A publicação de um vídeo do ex-chefe da Casa Civil do Governo do Ceará, Chagas Vieira, exibindo uma camisa vermelha falsificada da Seleção Brasileira com o número 13 estampado, durante um evento ligado ao Partido dos Trabalhadores (PT), provocou reações nas redes sociais e abriu debate sobre irregularidade eleitoral. O conteúdo, divulgado no sábado (23), ocorreu durante a inauguração da nova sede do partido e rapidamente passou a ser questionado por opositores e usuários da internet, que apontaram a divulgação da camisa falsa. As camisas divulgadas no vídeo de Chagas eram da cor vermelha e continham o símbolo da Nike, patrocinadora oficial do time. O site da marca, porém, disponibiliza apenas duas opções de cores da camisa: amarela e azul.
A peça exibida por Chagas remete ao número historicamente associado ao PT e aparece em meio ao ambiente partidário, num momento em que as articulações para as eleições de 2026 começam a ganhar força.

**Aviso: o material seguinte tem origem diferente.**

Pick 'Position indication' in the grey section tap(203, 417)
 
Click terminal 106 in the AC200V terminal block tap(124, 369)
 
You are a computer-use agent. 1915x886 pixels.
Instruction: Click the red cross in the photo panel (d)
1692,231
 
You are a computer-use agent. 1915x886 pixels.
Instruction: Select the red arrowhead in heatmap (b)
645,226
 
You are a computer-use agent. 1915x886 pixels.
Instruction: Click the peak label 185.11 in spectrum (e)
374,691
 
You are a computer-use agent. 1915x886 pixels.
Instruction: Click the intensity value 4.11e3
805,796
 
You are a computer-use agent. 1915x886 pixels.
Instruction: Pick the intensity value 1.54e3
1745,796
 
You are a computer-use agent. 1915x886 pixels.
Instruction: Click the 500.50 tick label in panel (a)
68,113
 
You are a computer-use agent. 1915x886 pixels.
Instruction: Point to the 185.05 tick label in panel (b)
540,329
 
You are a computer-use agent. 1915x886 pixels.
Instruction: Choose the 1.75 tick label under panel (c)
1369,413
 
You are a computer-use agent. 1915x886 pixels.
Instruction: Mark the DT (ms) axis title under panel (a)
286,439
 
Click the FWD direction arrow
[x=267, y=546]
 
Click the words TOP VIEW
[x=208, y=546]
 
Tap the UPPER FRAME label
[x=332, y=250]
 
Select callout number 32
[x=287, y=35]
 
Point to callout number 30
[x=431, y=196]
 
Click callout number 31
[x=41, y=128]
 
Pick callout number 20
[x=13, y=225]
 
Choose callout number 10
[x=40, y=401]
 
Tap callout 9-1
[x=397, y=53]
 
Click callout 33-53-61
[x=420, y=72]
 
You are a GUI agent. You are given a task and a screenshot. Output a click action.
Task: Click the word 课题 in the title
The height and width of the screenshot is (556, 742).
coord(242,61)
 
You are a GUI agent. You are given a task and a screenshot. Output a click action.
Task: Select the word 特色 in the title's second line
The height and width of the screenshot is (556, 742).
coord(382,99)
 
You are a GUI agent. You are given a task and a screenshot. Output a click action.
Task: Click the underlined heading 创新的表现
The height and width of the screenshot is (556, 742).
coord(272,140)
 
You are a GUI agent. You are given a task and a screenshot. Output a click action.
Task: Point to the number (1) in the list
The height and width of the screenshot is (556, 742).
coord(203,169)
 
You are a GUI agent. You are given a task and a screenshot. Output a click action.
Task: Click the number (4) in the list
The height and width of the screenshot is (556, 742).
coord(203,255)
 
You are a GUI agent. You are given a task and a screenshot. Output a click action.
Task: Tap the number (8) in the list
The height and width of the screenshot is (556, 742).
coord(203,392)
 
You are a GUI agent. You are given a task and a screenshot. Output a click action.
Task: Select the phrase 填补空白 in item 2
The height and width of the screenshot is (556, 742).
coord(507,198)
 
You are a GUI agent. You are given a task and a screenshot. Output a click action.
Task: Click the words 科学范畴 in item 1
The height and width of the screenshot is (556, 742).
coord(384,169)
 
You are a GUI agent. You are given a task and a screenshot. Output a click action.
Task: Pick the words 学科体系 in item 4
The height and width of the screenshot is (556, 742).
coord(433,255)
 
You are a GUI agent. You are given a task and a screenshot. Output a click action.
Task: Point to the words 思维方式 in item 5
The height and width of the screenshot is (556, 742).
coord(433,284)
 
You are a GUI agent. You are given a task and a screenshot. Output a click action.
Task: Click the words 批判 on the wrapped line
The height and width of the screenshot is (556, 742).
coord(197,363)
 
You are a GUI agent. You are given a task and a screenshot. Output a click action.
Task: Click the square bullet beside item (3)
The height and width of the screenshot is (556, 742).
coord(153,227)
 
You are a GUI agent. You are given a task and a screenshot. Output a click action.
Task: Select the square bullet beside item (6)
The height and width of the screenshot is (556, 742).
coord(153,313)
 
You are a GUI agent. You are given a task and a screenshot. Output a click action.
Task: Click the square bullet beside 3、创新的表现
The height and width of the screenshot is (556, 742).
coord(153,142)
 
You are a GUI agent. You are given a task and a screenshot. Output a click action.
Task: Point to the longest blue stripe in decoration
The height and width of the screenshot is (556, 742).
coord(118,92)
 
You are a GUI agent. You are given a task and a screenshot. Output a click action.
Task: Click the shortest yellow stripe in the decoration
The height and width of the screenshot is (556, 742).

Segundo o advogado e professor Cândido Albuquerque, o episódio pode extrapolar os limites da pré-campanha permitida. Para ele, embora a legislação admita manifestações políticas e menções partidárias antes de 16 de agosto – data oficial de início da propaganda eleitoral -, o contexto da postagem levanta dúvidas.
“No caso, há uma associação direta ao pleito de 2026 e uma estratégia ostensiva de promoção eleitoral. Ficou muito evidente a intenção de fazer propaganda, vinculando número, cor e atores políticos já associados à disputa”, argumenta. Para o jurista, a Justiça Eleitoral tende a observar a intenção política da postagem, o impacto potencial e se há um pedido de voto ainda que implícito.
Já o advogado Fernando Férrer avalia que a simples divulgação do número de um partido, por si só, não configuraria infração à legislação eleitoral. Porém, segundo o especialista, o caso específico pode ser alvo de questionamentos a depender do contexto. Isso porque a Justiça Eleitoral costuma analisar não apenas a publicação isolada, mas o conjunto dos elementos presentes: símbolos, intenção, linguagem visual e eventual associação eleitoral implícita. “A análise jurídica desse caso específico gira em torno de alguns fatores. O TSE entende que a propaganda antecipada não ocorre apenas com a frase literal ‘vote em mim’. O uso de ‘palavras mágicas’ ou um conjunto de elementos visuais que sugiram fortemente o pedido de voto também pode configurar o ilícito”, esclarece.
Segundo ele, a utilização de camisetas ou brindes vinculados a campanhas pode agravar a situação, especialmente se houver indícios de distribuição com finalidade eleitoral. “A lei eleitoral proíbe terminantemente o uso de brindes, camisetas, bonés ou quaisquer outros bens que possam proporcionar vantagem ou distribuição ao eleitor durante a campanha. Se a postagem der a entender que aquelas camisetas estão sendo confeccionadas para distribuição em massa ou comercialização com fins eleitorais, a irregularidade ganha força”, alerta.
O que é permitido?
Segundo explica Fernando Férrer, o artigo 36-A da Lei das Eleições permite, durante a pré-campanha, a menção a partidos políticos, bandeiras ideológicas e até a exaltação de qualidades pessoais de eventuais candidatos, desde que não haja pedido explícito de voto.
“O limite crucial é o pedido expresso de voto. Frases como ‘vote em mim’, ‘digite 13 nas urnas’ ou ‘conto com seu voto’ são vedadas antes do período oficial de campanha”, explica.
Punições
Pela legislação, quando é identificada propaganda eleitoral antecipada irregular, as punições podem variar desde determinação para retirada do conteúdo do ar até multas entre R$ 5 mil e R$ 25 mil. Em situações consideradas mais graves, envolvendo abuso de poder econômico ou uso indevido de meios de comunicação, podem surgir investigações eleitorais mais amplas. Contudo, especialistas ressaltam que, na maioria dos casos, a discussão ocorre no campo administrativo-eleitoral e não criminal.
O episódio também reacende um alerta comum em anos eleitorais: embora pré-candidatos e aliados possam divulgar posicionamentos políticos, participar de entrevistas e mencionar partidos, seguem proibidos, assim como pedidos explícitos de voto e impulsionamento pago.